3 Responses to Should Universities Care About The Truth?

  1. John Graham says:

    “How is the world ruled and led to war? Diplomats lie to journalists and believe these lies when they see them in print” – Karl Kraus

    From – http://www.openletteronline.com/main/2006/11/aphorisms_by_karl_kraus-print.html

    BW John

  2. Tuyzentfloot says:

    Reputation is key. Everyone is constantly concerned about their reputation. The question is towards whom. An ivory tower academic has a sense of reputation which is detached from mainstream reputation schemes, such a scheme being the sources(people, ideas, principles) they approve and the sources they want to get approval from.

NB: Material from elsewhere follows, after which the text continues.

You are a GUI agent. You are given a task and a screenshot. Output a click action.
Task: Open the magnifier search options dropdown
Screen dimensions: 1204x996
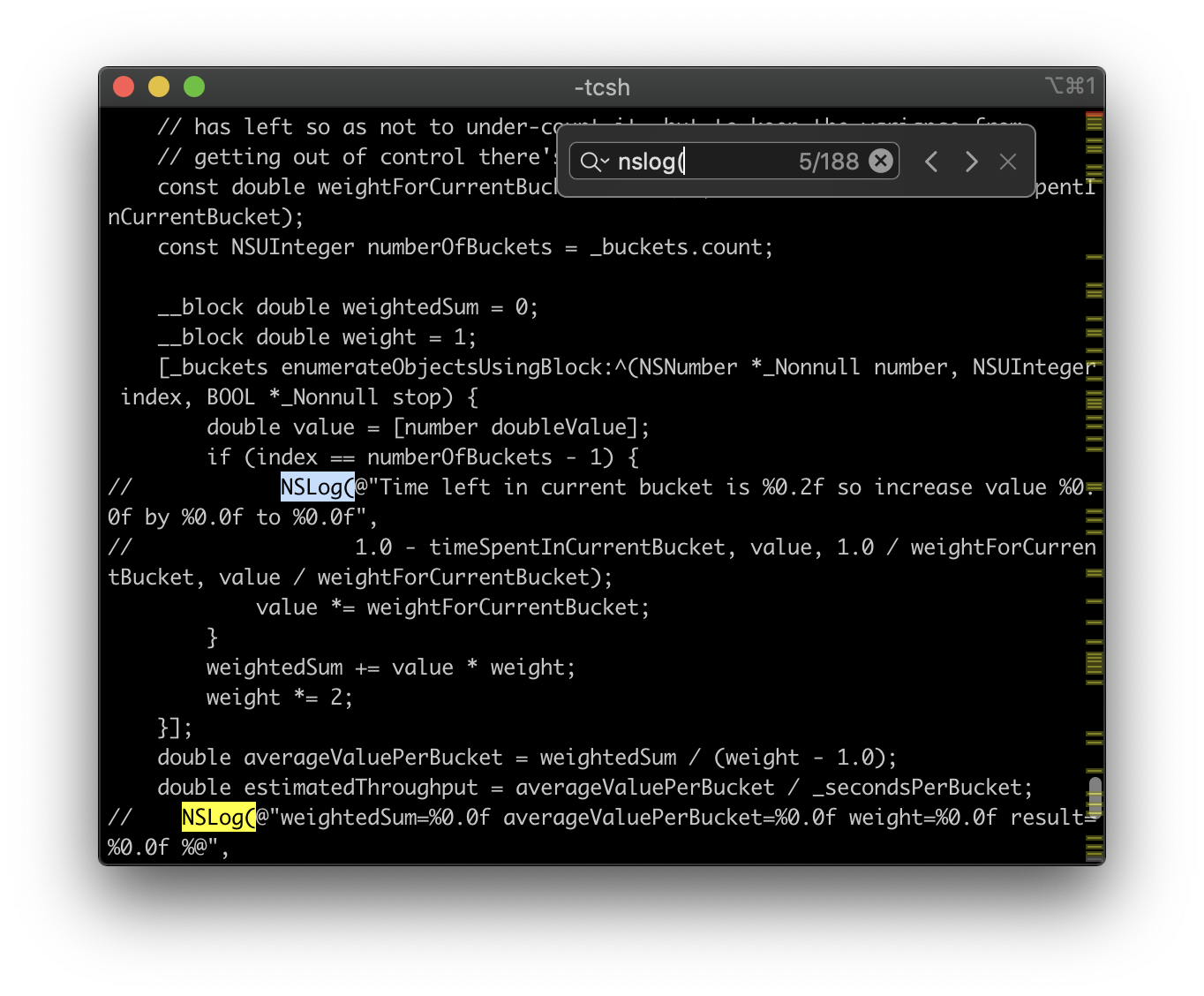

A scholar can have a reputation scheme which also looks at other scholars and disregards other schemes. It is possible to accept being reviled in general when you are feeling approved by a minority (even a minority in the past or the future). Once you start interacting with public life things can get complicated. WGSPM is interacting with public life now. The mainstream press aligns its reputation scheme to its sources, advertisers , the public mood.
    So the question to academia is to what extent they are willing to sacrify their public reputation, or at least mainstream public reputation at this point in time, for their scholarly reputation. And maybe their future public reputation.

  3. Tuyzentfloot says:

    Greg Koblentz has managed to block or delay publication of the analysis of the the article about the Khan Shaykhun crater : https://www.sciencemag.org/news/2019/09/scientists-clash-over-paper-questions-syrian-government-s-role-sarin-attack

    Koblentz says he welcomes the decision and hopes SGS will open up about what happened. “I think it would be valuable for [scientists in the field] to understand what went wrong,” he says. But Chen says the move “stunned” him, and Postol says he is “totally confident” SGS will eventually publish the paper. He says Koblentz’s criticism is beside the point. “I find it troubling that his focus seems to be on his conclusion that I am biased,” he says. “The question is: ‘What’s wrong with the analysis I used?’”

    Postol’s observation is important. Koblentz has a different interpretation of science. Instead of the old ‘rebel’ version of science you get the modern gaming version of science. Publications are the measure of funding and of reputation and their value gets inflated.. Once something is published you treat it as true. If you don’t approve of the authors then try to block publication.
    This mindset maximizes groupthink. It is bad for science.